Welker leads the NFL with 51 receptions, but reporters spent Wednesday trying to find answers to the New England tight end attack.
Meanwhile, Miller, one of the quietest yet toughest of the Steelers, enjoyed another productive practice. His catch of a Ben Roethlisberger deep pass – without even a whisper of sound when ball hit hands – was the play of the afternoon.
Could Miller be the real tight end to watch Sunday against New England?
“No question,” said Keisel. “He’s elite. We look at true tight ends here, not Antonio Gateses split out, or this guy in New England who’s split out. Heath lines up with the offensive linemen and can move a defensive end, can scheme-block, and will go out and make incredible catches, too. What makes him special is all the little things that he does that people don’t see.”
Miller, of course, wants nothing to do with crowing about his skills.
“I think I’m playing OK,” he said. “I try to do whatever I’m asked to do to the best of my ability every week.”
Playing OK? Miller stepped up last Sunday against the Arizona Cardinals and caught a 12-yard touchdown pass among his 4 receptions for 59 yards.
With Hines Ward injured, Miller did the dirty work in the middle of the field while the young greyhounds – Mike Wallace, Antonio Brown, Emmanuel Sanders – combined for 15 catches, 266 yards and 2 touchdowns.
Miller was noticed a bit when a large chunk of turf stuck to his facemask and the Steelers had to pull him out of the game for a play.
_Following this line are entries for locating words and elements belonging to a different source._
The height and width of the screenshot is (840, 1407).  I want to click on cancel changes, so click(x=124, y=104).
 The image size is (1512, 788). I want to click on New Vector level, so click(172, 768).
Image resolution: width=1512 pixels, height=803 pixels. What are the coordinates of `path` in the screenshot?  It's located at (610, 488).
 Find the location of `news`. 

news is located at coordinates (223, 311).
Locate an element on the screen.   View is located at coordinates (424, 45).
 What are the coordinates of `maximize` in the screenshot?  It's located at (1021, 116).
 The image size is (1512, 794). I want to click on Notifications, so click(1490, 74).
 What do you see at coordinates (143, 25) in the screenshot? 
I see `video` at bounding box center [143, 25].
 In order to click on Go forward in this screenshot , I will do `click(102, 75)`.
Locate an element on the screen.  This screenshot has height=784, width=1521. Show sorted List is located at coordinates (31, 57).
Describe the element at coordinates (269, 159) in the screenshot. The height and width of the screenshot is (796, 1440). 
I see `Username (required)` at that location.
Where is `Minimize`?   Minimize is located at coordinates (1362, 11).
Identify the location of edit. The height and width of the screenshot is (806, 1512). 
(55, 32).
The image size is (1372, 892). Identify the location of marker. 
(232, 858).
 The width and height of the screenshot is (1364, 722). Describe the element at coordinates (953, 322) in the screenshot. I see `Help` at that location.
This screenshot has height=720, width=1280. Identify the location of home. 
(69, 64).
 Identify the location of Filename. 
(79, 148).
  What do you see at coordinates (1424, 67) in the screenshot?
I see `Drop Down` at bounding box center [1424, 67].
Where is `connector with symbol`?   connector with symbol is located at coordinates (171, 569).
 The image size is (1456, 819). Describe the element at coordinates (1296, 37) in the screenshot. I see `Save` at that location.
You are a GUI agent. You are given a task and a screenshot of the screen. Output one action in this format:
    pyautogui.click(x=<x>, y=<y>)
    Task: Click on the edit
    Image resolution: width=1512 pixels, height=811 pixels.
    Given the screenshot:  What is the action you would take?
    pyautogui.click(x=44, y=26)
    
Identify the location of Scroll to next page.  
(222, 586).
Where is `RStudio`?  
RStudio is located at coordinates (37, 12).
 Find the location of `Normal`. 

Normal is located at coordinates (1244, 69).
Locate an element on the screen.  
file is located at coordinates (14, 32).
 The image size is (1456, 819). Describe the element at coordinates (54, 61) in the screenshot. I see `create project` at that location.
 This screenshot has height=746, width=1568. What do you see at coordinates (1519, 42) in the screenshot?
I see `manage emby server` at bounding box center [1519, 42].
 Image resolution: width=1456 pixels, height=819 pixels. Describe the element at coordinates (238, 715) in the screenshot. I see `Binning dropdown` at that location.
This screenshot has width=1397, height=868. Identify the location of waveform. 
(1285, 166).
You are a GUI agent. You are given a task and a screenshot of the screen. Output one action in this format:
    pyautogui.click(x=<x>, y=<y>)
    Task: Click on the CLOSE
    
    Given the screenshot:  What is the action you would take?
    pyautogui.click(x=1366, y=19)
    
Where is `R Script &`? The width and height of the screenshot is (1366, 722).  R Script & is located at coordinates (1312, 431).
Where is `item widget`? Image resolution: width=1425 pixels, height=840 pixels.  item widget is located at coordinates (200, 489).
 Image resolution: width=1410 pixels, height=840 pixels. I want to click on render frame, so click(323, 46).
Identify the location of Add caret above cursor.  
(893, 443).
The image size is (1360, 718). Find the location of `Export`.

Other than that, his touchdown catch was just – ho hum – another part of another day at the office.
And Keisel thought Miller’s move after the touchdown was poetry in motion.
“He turns, looks for the closest official, hands him the ball, and goes back to the huddle,” Keisel said. “I love it.”
Miller believes that he and quarterback Ben Roethlisberger have seen so much in seven years together that there’s a genuine comfort level between the two. In those seven seasons, Miller’s caught 309 passes. He’s 20 behind the franchise’s all-time tight end, Elbie Nickel, and 50 from passing Louis Lipps as the third best overall. Miller just turned 29 last Saturday.
“I didn’t realize that,” Miller said of his statistical rise. “I’ve been here a few years now. I guess if I’m playing like I’m supposed to be playing those things should maybe happen along the way.”
One of these days Miller might break out and brag a little bit, and he might even spike a football in the end zone. Maybe that day is coming soon.